BEGIN INPUT RECORDS

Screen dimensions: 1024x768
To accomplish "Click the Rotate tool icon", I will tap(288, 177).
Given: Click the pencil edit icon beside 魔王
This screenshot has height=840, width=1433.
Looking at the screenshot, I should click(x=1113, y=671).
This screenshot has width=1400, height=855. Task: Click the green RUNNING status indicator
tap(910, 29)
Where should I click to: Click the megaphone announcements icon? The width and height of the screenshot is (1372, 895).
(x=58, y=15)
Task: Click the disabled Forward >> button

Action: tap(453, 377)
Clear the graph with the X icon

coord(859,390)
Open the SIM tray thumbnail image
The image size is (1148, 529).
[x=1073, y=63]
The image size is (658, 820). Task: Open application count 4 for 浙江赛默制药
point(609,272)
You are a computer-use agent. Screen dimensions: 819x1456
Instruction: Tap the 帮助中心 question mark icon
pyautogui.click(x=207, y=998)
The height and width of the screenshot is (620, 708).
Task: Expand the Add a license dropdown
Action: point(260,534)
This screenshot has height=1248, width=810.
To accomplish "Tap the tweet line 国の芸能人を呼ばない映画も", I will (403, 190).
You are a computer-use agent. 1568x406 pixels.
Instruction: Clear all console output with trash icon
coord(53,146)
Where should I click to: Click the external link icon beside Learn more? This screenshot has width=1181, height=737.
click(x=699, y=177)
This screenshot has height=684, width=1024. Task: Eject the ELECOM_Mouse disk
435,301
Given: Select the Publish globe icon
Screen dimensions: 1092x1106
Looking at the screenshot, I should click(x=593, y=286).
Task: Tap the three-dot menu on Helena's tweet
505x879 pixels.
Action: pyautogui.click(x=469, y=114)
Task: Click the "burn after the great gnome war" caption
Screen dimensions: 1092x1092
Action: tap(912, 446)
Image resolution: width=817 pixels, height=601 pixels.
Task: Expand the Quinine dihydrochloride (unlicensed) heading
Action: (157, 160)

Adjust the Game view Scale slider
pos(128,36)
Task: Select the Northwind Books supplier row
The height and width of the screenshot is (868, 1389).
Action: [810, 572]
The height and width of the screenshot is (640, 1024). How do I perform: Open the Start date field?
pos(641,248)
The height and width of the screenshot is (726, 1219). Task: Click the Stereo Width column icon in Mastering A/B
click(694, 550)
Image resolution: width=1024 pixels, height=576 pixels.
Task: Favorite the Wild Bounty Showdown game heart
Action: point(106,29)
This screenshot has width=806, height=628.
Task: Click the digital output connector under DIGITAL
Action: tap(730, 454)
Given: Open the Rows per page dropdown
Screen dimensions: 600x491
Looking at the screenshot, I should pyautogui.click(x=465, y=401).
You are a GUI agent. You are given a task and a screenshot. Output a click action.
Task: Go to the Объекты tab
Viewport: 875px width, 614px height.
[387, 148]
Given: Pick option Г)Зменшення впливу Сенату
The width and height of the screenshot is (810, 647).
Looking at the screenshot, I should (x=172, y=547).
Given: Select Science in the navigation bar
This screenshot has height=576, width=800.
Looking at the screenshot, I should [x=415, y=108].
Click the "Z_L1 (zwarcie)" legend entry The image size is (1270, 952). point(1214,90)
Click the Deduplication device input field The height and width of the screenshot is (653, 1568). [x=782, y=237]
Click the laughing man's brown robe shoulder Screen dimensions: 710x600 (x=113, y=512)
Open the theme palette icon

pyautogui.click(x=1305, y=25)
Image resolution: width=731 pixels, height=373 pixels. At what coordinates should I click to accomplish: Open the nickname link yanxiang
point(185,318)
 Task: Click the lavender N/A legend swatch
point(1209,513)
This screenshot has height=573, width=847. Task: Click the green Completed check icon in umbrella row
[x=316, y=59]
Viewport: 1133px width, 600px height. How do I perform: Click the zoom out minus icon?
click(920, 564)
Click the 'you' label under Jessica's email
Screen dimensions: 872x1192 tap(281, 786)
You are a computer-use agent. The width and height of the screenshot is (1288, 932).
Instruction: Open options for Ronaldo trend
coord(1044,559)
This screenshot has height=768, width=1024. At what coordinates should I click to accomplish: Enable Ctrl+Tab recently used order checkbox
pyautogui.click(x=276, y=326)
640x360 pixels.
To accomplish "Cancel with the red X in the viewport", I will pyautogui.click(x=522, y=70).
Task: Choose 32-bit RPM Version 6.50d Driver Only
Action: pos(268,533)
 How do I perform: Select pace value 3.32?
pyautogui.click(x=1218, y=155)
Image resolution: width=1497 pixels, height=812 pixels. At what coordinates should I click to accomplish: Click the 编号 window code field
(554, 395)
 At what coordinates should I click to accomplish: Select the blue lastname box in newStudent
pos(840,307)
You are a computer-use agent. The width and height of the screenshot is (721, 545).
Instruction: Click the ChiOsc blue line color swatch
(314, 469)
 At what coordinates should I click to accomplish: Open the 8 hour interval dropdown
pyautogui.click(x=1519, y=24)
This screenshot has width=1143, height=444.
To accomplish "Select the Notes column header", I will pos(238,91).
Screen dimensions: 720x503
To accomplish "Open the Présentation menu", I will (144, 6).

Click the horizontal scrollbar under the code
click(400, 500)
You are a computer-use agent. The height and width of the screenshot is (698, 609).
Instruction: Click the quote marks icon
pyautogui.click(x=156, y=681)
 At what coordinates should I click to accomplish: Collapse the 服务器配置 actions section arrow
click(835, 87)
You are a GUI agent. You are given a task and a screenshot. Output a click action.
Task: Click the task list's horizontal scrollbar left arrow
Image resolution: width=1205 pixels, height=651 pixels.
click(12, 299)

END INPUT RECORDS

EXERCISE AIM: Retype the records above in full, exactly as they appear.

SOLUTION TO THIS TASK:
Screen dimensions: 1024x768
To accomplish "Click the Rotate tool icon", I will tap(288, 177).
Given: Click the pencil edit icon beside 魔王
This screenshot has height=840, width=1433.
Looking at the screenshot, I should click(x=1113, y=671).
This screenshot has width=1400, height=855. Task: Click the green RUNNING status indicator
tap(910, 29)
Where should I click to: Click the megaphone announcements icon? The width and height of the screenshot is (1372, 895).
(x=58, y=15)
Task: Click the disabled Forward >> button

Action: tap(453, 377)
Clear the graph with the X icon

coord(859,390)
Open the SIM tray thumbnail image
The image size is (1148, 529).
[x=1073, y=63]
The image size is (658, 820). Task: Open application count 4 for 浙江赛默制药
point(609,272)
You are a computer-use agent. Screen dimensions: 819x1456
Instruction: Tap the 帮助中心 question mark icon
pyautogui.click(x=207, y=998)
The height and width of the screenshot is (620, 708).
Task: Expand the Add a license dropdown
Action: point(260,534)
This screenshot has height=1248, width=810.
To accomplish "Tap the tweet line 国の芸能人を呼ばない映画も", I will (403, 190).
You are a computer-use agent. 1568x406 pixels.
Instruction: Clear all console output with trash icon
coord(53,146)
Where should I click to: Click the external link icon beside Learn more? This screenshot has width=1181, height=737.
click(x=699, y=177)
This screenshot has height=684, width=1024. Task: Eject the ELECOM_Mouse disk
435,301
Given: Select the Publish globe icon
Screen dimensions: 1092x1106
Looking at the screenshot, I should click(x=593, y=286).
Task: Tap the three-dot menu on Helena's tweet
505x879 pixels.
Action: pyautogui.click(x=469, y=114)
Task: Click the "burn after the great gnome war" caption
Screen dimensions: 1092x1092
Action: tap(912, 446)
Image resolution: width=817 pixels, height=601 pixels.
Task: Expand the Quinine dihydrochloride (unlicensed) heading
Action: (157, 160)

Adjust the Game view Scale slider
pos(128,36)
Task: Select the Northwind Books supplier row
The height and width of the screenshot is (868, 1389).
Action: [810, 572]
The height and width of the screenshot is (640, 1024). How do I perform: Open the Start date field?
pos(641,248)
The height and width of the screenshot is (726, 1219). Task: Click the Stereo Width column icon in Mastering A/B
click(694, 550)
Image resolution: width=1024 pixels, height=576 pixels.
Task: Favorite the Wild Bounty Showdown game heart
Action: point(106,29)
This screenshot has width=806, height=628.
Task: Click the digital output connector under DIGITAL
Action: tap(730, 454)
Given: Open the Rows per page dropdown
Screen dimensions: 600x491
Looking at the screenshot, I should pyautogui.click(x=465, y=401).
You are a GUI agent. You are given a task and a screenshot. Output a click action.
Task: Go to the Объекты tab
Viewport: 875px width, 614px height.
[387, 148]
Given: Pick option Г)Зменшення впливу Сенату
The width and height of the screenshot is (810, 647).
Looking at the screenshot, I should (x=172, y=547).
Given: Select Science in the navigation bar
This screenshot has height=576, width=800.
Looking at the screenshot, I should [x=415, y=108].
Click the "Z_L1 (zwarcie)" legend entry The image size is (1270, 952). point(1214,90)
Click the Deduplication device input field The height and width of the screenshot is (653, 1568). [x=782, y=237]
Click the laughing man's brown robe shoulder Screen dimensions: 710x600 (x=113, y=512)
Open the theme palette icon

pyautogui.click(x=1305, y=25)
Image resolution: width=731 pixels, height=373 pixels. At what coordinates should I click to accomplish: Open the nickname link yanxiang
point(185,318)
 Task: Click the lavender N/A legend swatch
point(1209,513)
This screenshot has height=573, width=847. Task: Click the green Completed check icon in umbrella row
[x=316, y=59]
Viewport: 1133px width, 600px height. How do I perform: Click the zoom out minus icon?
click(920, 564)
Click the 'you' label under Jessica's email
Screen dimensions: 872x1192 tap(281, 786)
You are a computer-use agent. The width and height of the screenshot is (1288, 932).
Instruction: Open options for Ronaldo trend
coord(1044,559)
This screenshot has height=768, width=1024. At what coordinates should I click to accomplish: Enable Ctrl+Tab recently used order checkbox
pyautogui.click(x=276, y=326)
640x360 pixels.
To accomplish "Cancel with the red X in the viewport", I will pyautogui.click(x=522, y=70).
Task: Choose 32-bit RPM Version 6.50d Driver Only
Action: pos(268,533)
 How do I perform: Select pace value 3.32?
pyautogui.click(x=1218, y=155)
Image resolution: width=1497 pixels, height=812 pixels. At what coordinates should I click to accomplish: Click the 编号 window code field
(554, 395)
 At what coordinates should I click to accomplish: Select the blue lastname box in newStudent
pos(840,307)
You are a computer-use agent. The width and height of the screenshot is (721, 545).
Instruction: Click the ChiOsc blue line color swatch
(314, 469)
 At what coordinates should I click to accomplish: Open the 8 hour interval dropdown
pyautogui.click(x=1519, y=24)
This screenshot has width=1143, height=444.
To accomplish "Select the Notes column header", I will pos(238,91).
Screen dimensions: 720x503
To accomplish "Open the Présentation menu", I will (144, 6).

Click the horizontal scrollbar under the code
click(400, 500)
You are a computer-use agent. The height and width of the screenshot is (698, 609).
Instruction: Click the quote marks icon
pyautogui.click(x=156, y=681)
 At what coordinates should I click to accomplish: Collapse the 服务器配置 actions section arrow
click(835, 87)
You are a GUI agent. You are given a task and a screenshot. Output a click action.
Task: Click the task list's horizontal scrollbar left arrow
Image resolution: width=1205 pixels, height=651 pixels.
click(12, 299)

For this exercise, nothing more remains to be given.